- Opening Delimiter -

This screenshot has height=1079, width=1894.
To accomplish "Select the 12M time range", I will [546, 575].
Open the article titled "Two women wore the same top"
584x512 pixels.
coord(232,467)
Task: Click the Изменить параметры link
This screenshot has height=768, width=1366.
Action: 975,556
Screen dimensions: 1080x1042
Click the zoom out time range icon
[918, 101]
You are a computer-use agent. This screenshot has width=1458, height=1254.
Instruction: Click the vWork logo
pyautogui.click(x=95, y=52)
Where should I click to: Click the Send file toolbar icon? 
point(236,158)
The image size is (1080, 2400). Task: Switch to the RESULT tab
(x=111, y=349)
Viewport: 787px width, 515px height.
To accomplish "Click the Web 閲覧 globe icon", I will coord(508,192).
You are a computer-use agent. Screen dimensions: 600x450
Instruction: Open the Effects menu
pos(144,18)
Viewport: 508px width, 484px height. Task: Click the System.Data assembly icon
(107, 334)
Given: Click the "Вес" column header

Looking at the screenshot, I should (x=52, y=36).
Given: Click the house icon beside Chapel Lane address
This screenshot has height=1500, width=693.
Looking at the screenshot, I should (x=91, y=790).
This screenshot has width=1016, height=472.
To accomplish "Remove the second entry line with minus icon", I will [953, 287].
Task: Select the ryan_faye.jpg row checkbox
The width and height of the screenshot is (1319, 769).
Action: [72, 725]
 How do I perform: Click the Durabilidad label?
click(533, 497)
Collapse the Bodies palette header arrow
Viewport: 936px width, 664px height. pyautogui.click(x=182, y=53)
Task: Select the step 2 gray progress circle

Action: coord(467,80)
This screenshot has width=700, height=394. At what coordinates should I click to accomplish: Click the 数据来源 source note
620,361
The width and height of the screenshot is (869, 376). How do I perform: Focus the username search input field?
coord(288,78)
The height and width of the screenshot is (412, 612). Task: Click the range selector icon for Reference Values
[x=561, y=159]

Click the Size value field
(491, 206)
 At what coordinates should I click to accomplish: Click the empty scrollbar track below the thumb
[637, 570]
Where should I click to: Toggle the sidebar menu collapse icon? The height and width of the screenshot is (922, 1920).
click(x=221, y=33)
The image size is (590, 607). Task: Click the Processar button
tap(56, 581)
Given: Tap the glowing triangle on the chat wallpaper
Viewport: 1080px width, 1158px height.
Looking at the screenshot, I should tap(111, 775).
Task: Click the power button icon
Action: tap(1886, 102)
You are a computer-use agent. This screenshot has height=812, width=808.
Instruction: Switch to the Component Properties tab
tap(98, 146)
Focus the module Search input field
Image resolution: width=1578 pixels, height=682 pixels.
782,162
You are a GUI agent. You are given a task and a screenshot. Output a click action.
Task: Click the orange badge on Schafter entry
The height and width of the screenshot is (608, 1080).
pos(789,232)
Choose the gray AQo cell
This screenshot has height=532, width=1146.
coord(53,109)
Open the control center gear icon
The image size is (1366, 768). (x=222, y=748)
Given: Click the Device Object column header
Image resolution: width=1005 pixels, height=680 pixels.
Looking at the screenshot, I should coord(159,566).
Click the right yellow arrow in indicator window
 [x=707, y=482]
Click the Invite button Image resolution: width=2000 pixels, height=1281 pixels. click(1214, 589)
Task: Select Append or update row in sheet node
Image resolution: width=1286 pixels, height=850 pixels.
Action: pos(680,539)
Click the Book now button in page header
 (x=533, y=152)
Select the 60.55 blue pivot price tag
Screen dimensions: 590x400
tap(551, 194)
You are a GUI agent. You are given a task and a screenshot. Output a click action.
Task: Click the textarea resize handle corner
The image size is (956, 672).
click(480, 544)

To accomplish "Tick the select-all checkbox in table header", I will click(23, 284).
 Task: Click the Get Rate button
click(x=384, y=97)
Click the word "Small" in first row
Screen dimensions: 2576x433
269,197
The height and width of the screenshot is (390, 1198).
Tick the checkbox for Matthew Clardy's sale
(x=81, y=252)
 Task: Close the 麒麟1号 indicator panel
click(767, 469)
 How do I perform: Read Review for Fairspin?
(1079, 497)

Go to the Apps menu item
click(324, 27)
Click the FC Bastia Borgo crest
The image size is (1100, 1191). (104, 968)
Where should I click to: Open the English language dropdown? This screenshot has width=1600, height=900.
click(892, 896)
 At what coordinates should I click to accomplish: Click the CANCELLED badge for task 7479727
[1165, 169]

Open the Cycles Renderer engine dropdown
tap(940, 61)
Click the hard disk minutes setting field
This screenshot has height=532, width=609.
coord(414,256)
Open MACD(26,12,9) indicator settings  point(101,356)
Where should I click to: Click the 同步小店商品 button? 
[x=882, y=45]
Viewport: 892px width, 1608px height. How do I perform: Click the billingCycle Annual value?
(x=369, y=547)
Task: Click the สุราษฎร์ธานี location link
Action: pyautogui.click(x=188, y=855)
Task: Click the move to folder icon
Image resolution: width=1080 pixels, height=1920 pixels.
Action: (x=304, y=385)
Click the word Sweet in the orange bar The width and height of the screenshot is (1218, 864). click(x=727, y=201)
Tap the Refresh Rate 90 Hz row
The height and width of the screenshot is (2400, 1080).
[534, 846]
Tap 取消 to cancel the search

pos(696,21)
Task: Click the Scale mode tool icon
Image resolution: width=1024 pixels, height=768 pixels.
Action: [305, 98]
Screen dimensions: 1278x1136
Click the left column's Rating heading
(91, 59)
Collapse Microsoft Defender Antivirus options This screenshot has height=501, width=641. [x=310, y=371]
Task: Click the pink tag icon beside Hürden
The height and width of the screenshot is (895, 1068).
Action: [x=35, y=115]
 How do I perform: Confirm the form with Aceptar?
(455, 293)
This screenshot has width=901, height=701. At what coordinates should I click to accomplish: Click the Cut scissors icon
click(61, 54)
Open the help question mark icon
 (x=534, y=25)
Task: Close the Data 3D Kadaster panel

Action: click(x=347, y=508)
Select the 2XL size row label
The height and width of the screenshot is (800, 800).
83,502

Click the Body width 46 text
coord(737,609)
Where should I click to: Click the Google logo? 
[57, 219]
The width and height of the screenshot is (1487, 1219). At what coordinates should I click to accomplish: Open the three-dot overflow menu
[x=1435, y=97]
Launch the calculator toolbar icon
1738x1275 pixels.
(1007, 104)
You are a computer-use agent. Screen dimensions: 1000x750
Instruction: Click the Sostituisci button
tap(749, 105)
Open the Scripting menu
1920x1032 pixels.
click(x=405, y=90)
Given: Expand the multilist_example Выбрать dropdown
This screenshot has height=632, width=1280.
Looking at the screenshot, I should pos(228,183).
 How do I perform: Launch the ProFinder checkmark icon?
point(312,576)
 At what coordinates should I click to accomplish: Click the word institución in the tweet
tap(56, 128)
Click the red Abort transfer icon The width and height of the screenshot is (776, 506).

- Closing Delimiter -

◆ Exercise:
Lines holding the word "will" are the answer; copy each one from the records above.

◆ Expected output:
To accomplish "Select the 12M time range", I will [546, 575].
To accomplish "Click the Web 閲覧 globe icon", I will coord(508,192).
To accomplish "Remove the second entry line with minus icon", I will [953, 287].
To accomplish "Tick the select-all checkbox in table header", I will click(23, 284).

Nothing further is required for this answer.